Oh, we'll need one of these for each type, not so good : (

And we build a slice here only to append to the slice we really want after returning : /

Eventually, wandering the voluminous and sparsely documented halls of ch-go, I had all the helpers looking more or less the same as above. They call Rows() for length and Row() for data, varying in the type asserted and the type returned.

Feels like something a generic could help with .. ?

Generic, Round One #

Generics let us define an interface like:

type Rower[T any] interface {
  Rows() int
  Row(i int) T
}

Which says, roughly, a Rower, of some type, is that which implements:

With Rower we can write a helper like:

func Append[T any](slice *[]T, rr Rower[T]) {

  for i := 0; i < rr.Rows(); i++ {
    *slice = append(*slice, rr.Row(i))
  }
}

Which says, roughly, for a slice of some type, and a rower of the same type, append row values to slice.

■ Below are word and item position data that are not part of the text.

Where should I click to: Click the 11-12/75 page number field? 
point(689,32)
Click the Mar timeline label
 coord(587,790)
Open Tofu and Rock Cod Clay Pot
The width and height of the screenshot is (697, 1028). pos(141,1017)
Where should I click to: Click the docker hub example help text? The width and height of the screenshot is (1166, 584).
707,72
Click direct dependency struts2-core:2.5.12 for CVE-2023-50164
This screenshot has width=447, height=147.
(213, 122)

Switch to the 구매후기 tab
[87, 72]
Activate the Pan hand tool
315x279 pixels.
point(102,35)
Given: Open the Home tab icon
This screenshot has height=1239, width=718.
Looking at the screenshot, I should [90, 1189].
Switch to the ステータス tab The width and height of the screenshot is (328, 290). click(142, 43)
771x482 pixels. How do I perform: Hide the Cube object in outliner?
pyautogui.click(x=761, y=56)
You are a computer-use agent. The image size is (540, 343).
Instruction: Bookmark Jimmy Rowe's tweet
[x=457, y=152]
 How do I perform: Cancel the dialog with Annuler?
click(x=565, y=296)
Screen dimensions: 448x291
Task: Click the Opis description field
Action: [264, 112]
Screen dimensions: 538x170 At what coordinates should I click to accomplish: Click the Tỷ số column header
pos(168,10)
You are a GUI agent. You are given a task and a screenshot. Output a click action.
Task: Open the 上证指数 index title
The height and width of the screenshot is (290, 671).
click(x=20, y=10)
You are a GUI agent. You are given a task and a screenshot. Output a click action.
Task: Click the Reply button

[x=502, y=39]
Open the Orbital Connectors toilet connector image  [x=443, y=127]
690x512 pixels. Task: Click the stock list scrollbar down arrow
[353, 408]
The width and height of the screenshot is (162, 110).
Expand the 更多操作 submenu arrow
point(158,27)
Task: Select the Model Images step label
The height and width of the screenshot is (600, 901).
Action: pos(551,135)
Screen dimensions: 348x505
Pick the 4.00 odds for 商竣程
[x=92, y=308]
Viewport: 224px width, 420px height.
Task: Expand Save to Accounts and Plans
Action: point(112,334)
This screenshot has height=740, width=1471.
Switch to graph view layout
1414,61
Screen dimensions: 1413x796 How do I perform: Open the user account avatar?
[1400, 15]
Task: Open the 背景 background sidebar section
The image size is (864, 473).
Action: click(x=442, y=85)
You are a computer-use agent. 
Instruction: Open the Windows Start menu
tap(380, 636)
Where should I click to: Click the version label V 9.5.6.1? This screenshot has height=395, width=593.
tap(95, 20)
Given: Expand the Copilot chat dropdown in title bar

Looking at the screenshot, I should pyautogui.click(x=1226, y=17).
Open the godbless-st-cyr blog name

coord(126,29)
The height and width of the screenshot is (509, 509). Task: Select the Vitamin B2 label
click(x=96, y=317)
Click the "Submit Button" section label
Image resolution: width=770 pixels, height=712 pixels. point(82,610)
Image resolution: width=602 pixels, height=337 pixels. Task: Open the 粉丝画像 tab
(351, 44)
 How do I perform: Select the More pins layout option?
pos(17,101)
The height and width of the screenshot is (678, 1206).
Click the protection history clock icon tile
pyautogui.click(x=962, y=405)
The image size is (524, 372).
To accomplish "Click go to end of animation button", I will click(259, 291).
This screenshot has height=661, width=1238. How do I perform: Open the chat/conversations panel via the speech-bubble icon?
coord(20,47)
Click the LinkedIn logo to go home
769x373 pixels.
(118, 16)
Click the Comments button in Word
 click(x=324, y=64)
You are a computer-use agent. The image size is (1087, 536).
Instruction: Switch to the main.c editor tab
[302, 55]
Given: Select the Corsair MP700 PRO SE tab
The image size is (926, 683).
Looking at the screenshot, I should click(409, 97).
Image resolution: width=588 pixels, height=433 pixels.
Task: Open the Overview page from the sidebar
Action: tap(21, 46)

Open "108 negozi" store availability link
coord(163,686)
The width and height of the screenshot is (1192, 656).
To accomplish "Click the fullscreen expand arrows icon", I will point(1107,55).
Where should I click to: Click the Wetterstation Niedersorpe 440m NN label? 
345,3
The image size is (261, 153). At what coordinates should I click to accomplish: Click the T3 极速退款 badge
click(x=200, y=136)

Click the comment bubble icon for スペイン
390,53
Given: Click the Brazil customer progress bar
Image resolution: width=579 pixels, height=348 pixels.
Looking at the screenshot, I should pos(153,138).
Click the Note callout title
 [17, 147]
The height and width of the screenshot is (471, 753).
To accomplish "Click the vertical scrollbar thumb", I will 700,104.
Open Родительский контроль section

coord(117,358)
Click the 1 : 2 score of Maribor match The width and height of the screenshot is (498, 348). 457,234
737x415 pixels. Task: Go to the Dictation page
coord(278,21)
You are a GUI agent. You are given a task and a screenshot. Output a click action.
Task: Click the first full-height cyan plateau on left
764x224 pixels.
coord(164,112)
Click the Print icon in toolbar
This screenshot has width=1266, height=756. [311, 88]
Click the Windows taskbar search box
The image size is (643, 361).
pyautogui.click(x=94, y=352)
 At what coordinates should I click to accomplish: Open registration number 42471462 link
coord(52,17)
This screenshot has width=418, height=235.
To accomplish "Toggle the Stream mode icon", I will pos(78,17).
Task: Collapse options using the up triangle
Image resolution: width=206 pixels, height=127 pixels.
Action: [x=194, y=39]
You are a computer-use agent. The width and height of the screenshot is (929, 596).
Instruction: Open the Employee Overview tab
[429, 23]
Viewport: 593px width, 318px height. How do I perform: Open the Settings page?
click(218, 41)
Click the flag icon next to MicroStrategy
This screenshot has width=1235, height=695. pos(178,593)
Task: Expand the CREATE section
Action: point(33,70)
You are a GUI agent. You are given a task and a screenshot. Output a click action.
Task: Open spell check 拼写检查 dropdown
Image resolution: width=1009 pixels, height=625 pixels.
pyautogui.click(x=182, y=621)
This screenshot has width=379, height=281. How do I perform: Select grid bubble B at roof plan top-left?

Only one helper needed and we append directly to the output slice!

Here's how processing the "ts" column looks with a generic Append helper:

  case "ts":
    fl.Append(&mcs.Timestamps, col.Data.(*proto.ColDateTime64))

Better :)

Shout out to Eli Bendersky for a nice article on generic slices. Thanks Eli!

TL;DR #

This section is the punchline for making the world a better place through the judicious application of generics. From here, I follow my nose to a few more or less related improvements to the project.

Generic Round Two #

Getting this far, traipsing around the ch-go docs again, I stumbled upon:

type ColumnOf[T any] interface {
  Column
  Append(v T)
  AppendArr(v []T)
  Row(i int) T
}

Where Column winds up specifying Rows() int.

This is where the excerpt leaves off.